[Stored data entries]
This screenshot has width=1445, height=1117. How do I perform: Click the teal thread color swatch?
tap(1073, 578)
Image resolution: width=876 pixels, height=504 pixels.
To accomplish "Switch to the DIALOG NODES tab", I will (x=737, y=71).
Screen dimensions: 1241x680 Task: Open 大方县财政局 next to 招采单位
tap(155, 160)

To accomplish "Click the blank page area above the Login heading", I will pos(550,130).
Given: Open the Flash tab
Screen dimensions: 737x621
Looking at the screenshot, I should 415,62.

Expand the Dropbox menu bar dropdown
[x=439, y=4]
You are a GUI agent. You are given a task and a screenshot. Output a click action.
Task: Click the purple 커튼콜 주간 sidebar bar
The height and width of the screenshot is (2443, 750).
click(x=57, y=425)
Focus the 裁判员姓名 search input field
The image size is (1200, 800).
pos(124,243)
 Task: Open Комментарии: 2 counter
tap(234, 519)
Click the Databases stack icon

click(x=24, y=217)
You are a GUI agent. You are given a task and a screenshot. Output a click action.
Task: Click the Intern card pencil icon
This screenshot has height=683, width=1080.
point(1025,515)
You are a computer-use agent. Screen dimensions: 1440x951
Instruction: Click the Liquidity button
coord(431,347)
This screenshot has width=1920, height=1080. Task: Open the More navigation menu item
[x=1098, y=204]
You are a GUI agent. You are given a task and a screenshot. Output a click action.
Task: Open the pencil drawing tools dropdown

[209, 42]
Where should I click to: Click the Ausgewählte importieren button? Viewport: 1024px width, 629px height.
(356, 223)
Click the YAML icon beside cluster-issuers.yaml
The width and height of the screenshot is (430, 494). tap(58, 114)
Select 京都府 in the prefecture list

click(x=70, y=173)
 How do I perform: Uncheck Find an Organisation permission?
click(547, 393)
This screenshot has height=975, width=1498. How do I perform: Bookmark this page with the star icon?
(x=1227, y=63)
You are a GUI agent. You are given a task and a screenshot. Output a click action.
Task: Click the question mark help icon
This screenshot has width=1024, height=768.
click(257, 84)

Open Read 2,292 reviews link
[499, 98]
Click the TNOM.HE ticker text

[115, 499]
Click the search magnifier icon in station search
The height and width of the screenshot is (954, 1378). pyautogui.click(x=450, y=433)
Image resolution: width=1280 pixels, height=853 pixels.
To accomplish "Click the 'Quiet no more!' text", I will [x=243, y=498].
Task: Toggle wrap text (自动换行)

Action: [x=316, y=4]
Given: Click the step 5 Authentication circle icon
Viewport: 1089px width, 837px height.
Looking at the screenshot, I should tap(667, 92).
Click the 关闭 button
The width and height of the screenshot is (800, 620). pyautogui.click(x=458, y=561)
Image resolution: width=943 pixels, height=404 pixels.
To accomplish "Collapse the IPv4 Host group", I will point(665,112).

* **Exercise aim**
Check each line of the records above for "will", and copy those that have it.

* **Written answer**
To accomplish "Switch to the DIALOG NODES tab", I will (x=737, y=71).
To accomplish "Click the blank page area above the Login heading", I will pos(550,130).
To accomplish "Click the 'Quiet no more!' text", I will [x=243, y=498].
To accomplish "Collapse the IPv4 Host group", I will point(665,112).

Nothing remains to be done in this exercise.